◆ EXERCISE:
Extract the listing below and reproduce every line of it verbatim, from the first line to the last.

◆ RECORDS PROVIDED:
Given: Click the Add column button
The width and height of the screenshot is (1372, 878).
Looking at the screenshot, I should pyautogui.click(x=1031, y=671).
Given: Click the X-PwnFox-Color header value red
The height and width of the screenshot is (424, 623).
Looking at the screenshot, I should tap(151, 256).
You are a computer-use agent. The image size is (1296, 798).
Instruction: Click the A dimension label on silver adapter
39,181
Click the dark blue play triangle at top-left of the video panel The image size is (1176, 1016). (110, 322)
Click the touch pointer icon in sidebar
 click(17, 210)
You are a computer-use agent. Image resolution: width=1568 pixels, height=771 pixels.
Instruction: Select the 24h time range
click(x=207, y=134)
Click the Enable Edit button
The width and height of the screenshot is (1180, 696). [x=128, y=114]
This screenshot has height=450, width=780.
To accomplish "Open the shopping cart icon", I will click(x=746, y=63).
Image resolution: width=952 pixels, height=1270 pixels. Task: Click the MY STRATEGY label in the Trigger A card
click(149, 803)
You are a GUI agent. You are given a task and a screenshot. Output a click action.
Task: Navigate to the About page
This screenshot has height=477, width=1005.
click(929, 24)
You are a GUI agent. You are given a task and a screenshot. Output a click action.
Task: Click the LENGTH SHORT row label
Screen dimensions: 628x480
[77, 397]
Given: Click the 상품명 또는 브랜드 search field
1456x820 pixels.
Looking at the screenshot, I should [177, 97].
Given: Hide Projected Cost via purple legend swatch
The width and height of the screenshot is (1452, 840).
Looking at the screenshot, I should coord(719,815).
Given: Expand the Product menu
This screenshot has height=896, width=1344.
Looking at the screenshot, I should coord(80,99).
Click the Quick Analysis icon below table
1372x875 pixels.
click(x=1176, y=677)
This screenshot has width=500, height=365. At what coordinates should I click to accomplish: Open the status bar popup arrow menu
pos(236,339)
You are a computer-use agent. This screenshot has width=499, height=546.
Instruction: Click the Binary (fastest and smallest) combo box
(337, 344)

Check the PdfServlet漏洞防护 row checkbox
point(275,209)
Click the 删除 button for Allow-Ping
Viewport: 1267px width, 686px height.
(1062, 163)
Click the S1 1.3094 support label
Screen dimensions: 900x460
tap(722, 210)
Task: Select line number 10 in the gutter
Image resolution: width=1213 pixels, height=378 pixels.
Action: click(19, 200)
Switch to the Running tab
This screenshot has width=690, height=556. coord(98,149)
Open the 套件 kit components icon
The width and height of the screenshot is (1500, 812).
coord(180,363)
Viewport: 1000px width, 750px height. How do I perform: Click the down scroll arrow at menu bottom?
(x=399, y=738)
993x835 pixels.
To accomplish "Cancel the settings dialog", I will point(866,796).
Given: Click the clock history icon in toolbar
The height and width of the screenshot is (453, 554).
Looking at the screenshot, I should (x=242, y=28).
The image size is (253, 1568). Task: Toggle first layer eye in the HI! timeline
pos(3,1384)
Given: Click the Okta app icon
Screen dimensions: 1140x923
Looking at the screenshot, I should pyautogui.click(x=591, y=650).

◆ WRITTEN RESPONSE:
Given: Click the Add column button
The width and height of the screenshot is (1372, 878).
Looking at the screenshot, I should pyautogui.click(x=1031, y=671).
Given: Click the X-PwnFox-Color header value red
The height and width of the screenshot is (424, 623).
Looking at the screenshot, I should tap(151, 256).
You are a computer-use agent. The image size is (1296, 798).
Instruction: Click the A dimension label on silver adapter
39,181
Click the dark blue play triangle at top-left of the video panel The image size is (1176, 1016). (110, 322)
Click the touch pointer icon in sidebar
 click(17, 210)
You are a computer-use agent. Image resolution: width=1568 pixels, height=771 pixels.
Instruction: Select the 24h time range
click(x=207, y=134)
Click the Enable Edit button
The width and height of the screenshot is (1180, 696). [x=128, y=114]
This screenshot has height=450, width=780.
To accomplish "Open the shopping cart icon", I will click(x=746, y=63).
Image resolution: width=952 pixels, height=1270 pixels. Task: Click the MY STRATEGY label in the Trigger A card
click(149, 803)
You are a GUI agent. You are given a task and a screenshot. Output a click action.
Task: Navigate to the About page
This screenshot has height=477, width=1005.
click(929, 24)
You are a GUI agent. You are given a task and a screenshot. Output a click action.
Task: Click the LENGTH SHORT row label
Screen dimensions: 628x480
[77, 397]
Given: Click the 상품명 또는 브랜드 search field
1456x820 pixels.
Looking at the screenshot, I should [177, 97].
Given: Hide Projected Cost via purple legend swatch
The width and height of the screenshot is (1452, 840).
Looking at the screenshot, I should coord(719,815).
Given: Expand the Product menu
This screenshot has height=896, width=1344.
Looking at the screenshot, I should coord(80,99).
Click the Quick Analysis icon below table
1372x875 pixels.
click(x=1176, y=677)
This screenshot has width=500, height=365. At what coordinates should I click to accomplish: Open the status bar popup arrow menu
pos(236,339)
You are a computer-use agent. This screenshot has width=499, height=546.
Instruction: Click the Binary (fastest and smallest) combo box
(337, 344)

Check the PdfServlet漏洞防护 row checkbox
point(275,209)
Click the 删除 button for Allow-Ping
Viewport: 1267px width, 686px height.
(1062, 163)
Click the S1 1.3094 support label
Screen dimensions: 900x460
tap(722, 210)
Task: Select line number 10 in the gutter
Image resolution: width=1213 pixels, height=378 pixels.
Action: click(19, 200)
Switch to the Running tab
This screenshot has width=690, height=556. coord(98,149)
Open the 套件 kit components icon
The width and height of the screenshot is (1500, 812).
coord(180,363)
Viewport: 1000px width, 750px height. How do I perform: Click the down scroll arrow at menu bottom?
(x=399, y=738)
993x835 pixels.
To accomplish "Cancel the settings dialog", I will point(866,796).
Given: Click the clock history icon in toolbar
The height and width of the screenshot is (453, 554).
Looking at the screenshot, I should (x=242, y=28).
The image size is (253, 1568). Task: Toggle first layer eye in the HI! timeline
pos(3,1384)
Given: Click the Okta app icon
Screen dimensions: 1140x923
Looking at the screenshot, I should pyautogui.click(x=591, y=650).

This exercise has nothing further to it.